Über ein Jahrhundert lang bedingten Stadttechnik und Städtebau einander. Die Entwicklung des einen Bereichs wäre ohne die des anderen nicht möglich gewesen. Auch der „civil engineer“ spielt eine entscheidende, doch irgendwie ambivalente Rolle. Einerseits wird kaum einem anderen Fachmann eine so große Kompetenz zugebilligt, dass seine Arbeit quasi jeder öffentlichen Anteilnahme und Diskussion entzogen ist. Andererseits wird er gerade deswegen auch misstrauisch beäugt – weiß man doch nie so recht, was da gerade wieder in der Erde verbuddelt wird, und warum. Anhand der Medien Wasser, Abwasser, Strom und Gas lassen sich noch heute Voraussetzungen, Abläufe, Maßnahmen und – im Wortsinne – „Untergründiges“ der Stadtentwicklung veranschaulichen. Mitunter euphemistisch als „unsichtbare Intelligenz unserer Städte“ bezeichnet, haben diese Erschließungsanlagen immerhin eine längere Lebensdauer als die Wohnbebauung, als Schulen, Büros und Amtsstuben. Aborte und Kanalquerschnitte, Gaslaternen und Stromnetze, Absatzbecken und Pumpwerke, Schwemmkanalisation und Aufbau der Radialsysteme: Das sind entscheidende Schlagworte nicht bloß in der Geschichte, sondern auch für die Zukunft der Stadt.

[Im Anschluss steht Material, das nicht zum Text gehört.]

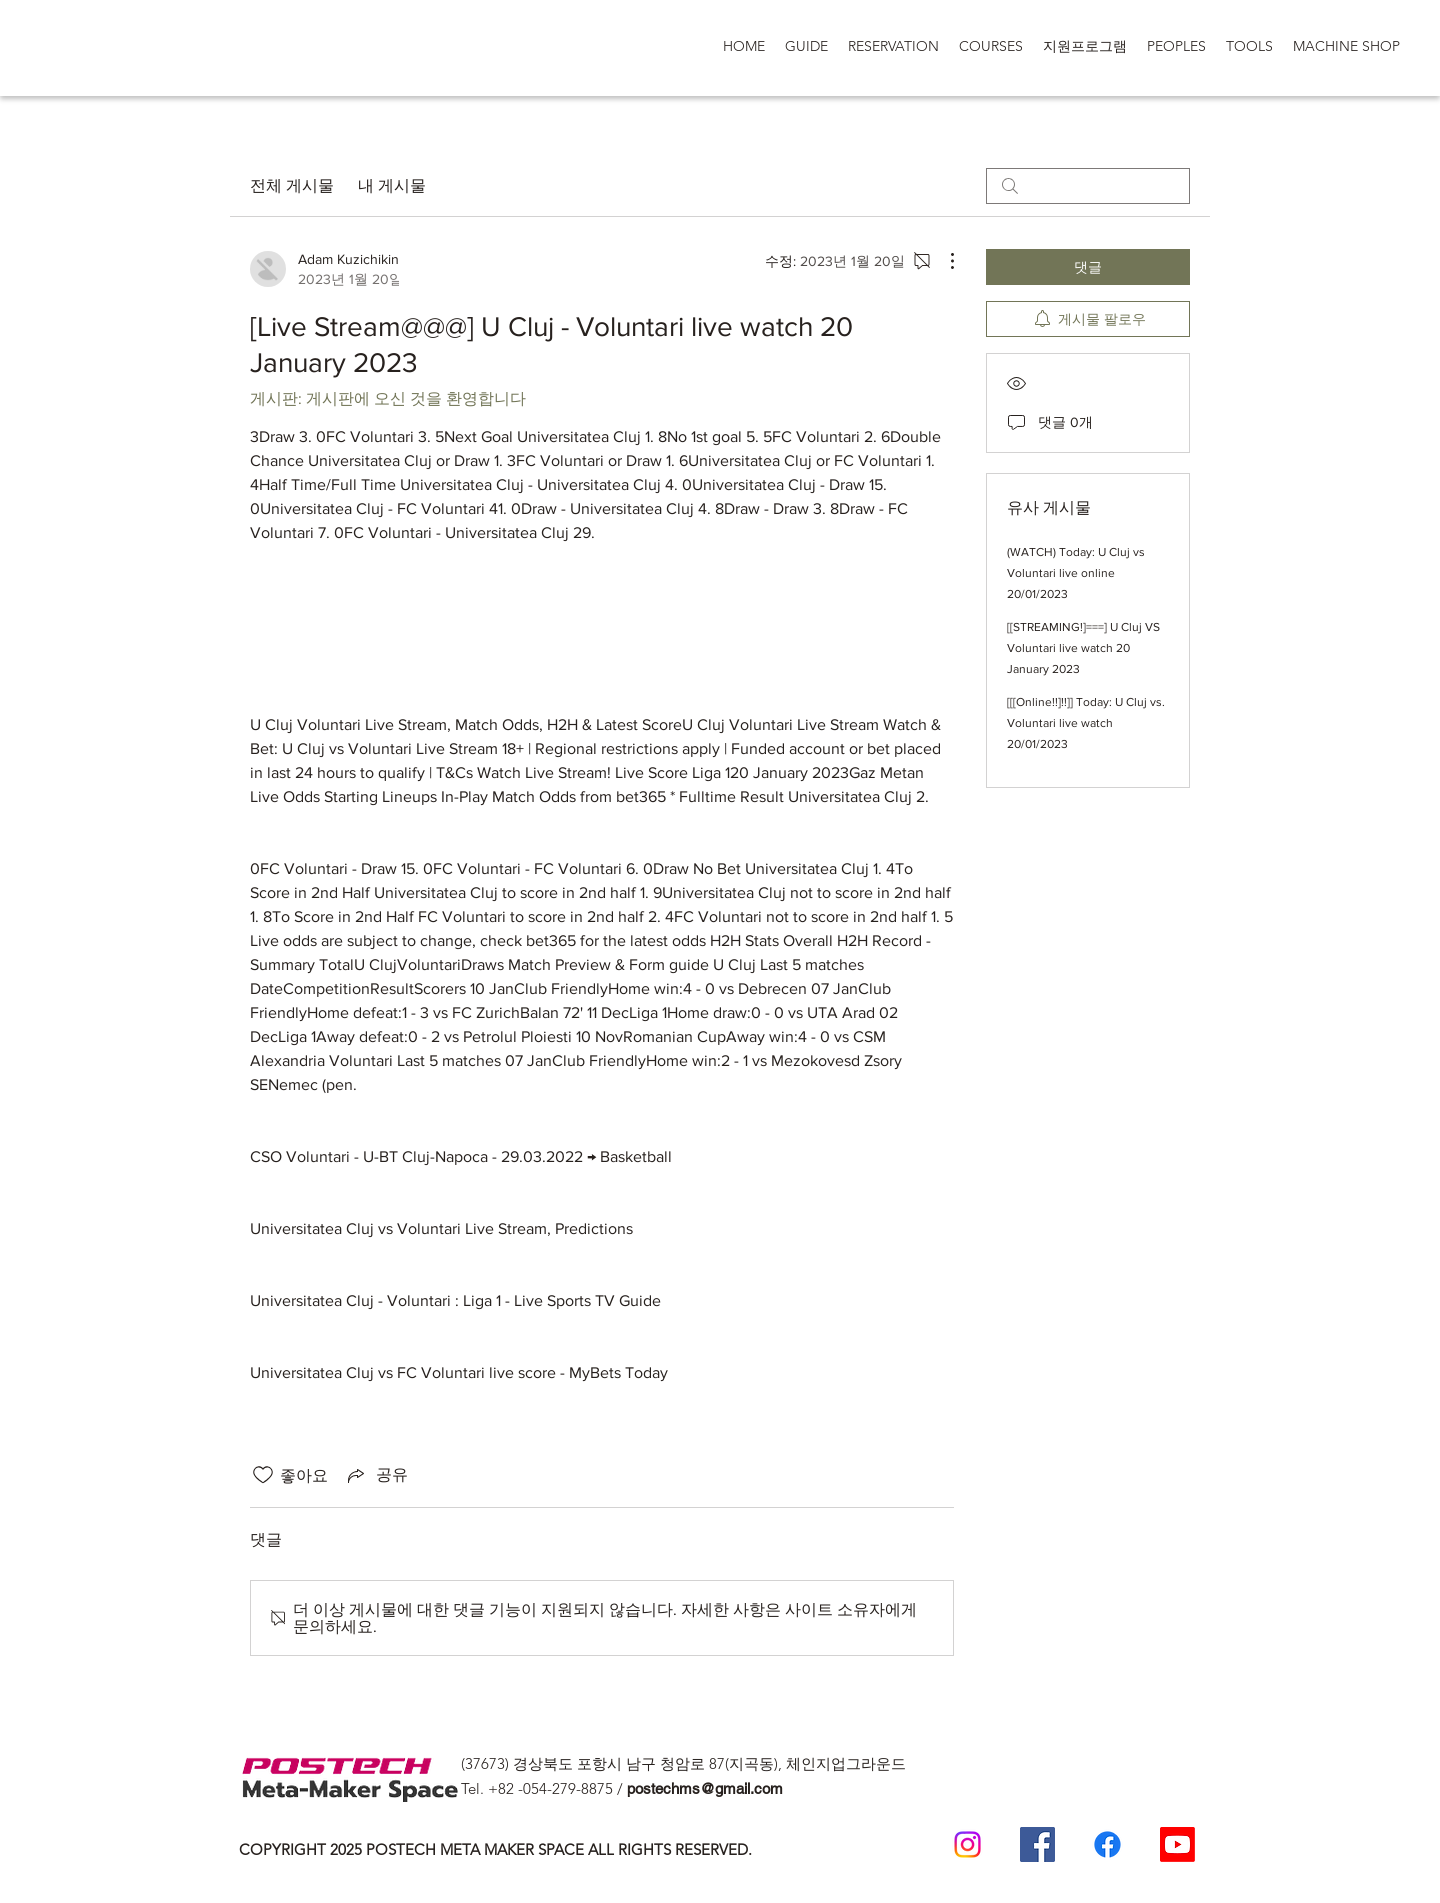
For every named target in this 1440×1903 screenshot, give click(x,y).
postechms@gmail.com (705, 1788)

Gewaltige Kosten für die leeren Stadtkassen

Lange haben es die Kommunen verdrängt, schamhaft verschwiegen oder für irrelevant erklärt: Den Städten drohen heute und absehbar gigantische Kosten aus dem Erneuerungsbedarf der Infrastruktur. Insbesondere der Straßen und der Leitungsnetze für Trink- und Abwasser, Fernheizung, Strom. Mittlerweile aber wird nicht mehr in Zweifel gezogen, dass in den nächsten Jahren die bestehenden Einrichtungen instand gesetzt werden müssen. Dahinter steht eine selbst für Laien leicht nachvollziehbare Kosten-Nutzen-Abwägung. Zum einen produzieren die für hohe Beanspruchung ausgelegten Leitungsnetze bei Unternutzung (etwa durch kleinere Haushalte oder in ausgedünnten Siedlungsgebieten) exponentiell steigende Unterhaltungskosten. Zum anderen wachsen sich insbesondere überproportionale Wärmeverluste, Verstopfung, Verkeimung und Reparaturanfälligkeit der Leitungen zu wahren Kostentreibern aus. Implizit geht es damit auch um Antworten auf die Frage, wie eine ökologisch wie ökonomisch erforderliche „Mehrfachnutzung“ von Energie, Wasser, Abwasser und Müll aussehen kann – oder gar muss.

Mit Blick auf die Herausforderung der leeren Gemeindekassen, des demografischen Wandels und der drängenden Herausforderungen des Klimawandels erhält die infrastrukturelle Komponente der Stadtentwicklung eine völlig neue Bedeutung. Sie wird aber zu wenig ernst genommen. Oder anders herum: Das Urbane verliert ohne Stadttechnik rasant an Funktion und Attraktivität. Obgleich sie in ihrer Bedeutung kaum zu überschätzen ist, spielt sie in der öffentlichen Wahrnehmung so gut wie keine Rolle. Und wenn, dann eine negative: Es stinkt, funktioniert mal wieder nicht etc. Sie ist teuer und komplex, aber nicht sexy. Zudem droht sie vom Hype um Digitalisierung und „smart grids“ vollständig überdeckt zu werden. Aber die unsichtbare Intelligenz der Stadt basiert auch weiterhin auf harten Infrastrukturen: Ohne sie ist selbst eine „smart city“ nicht zu haben.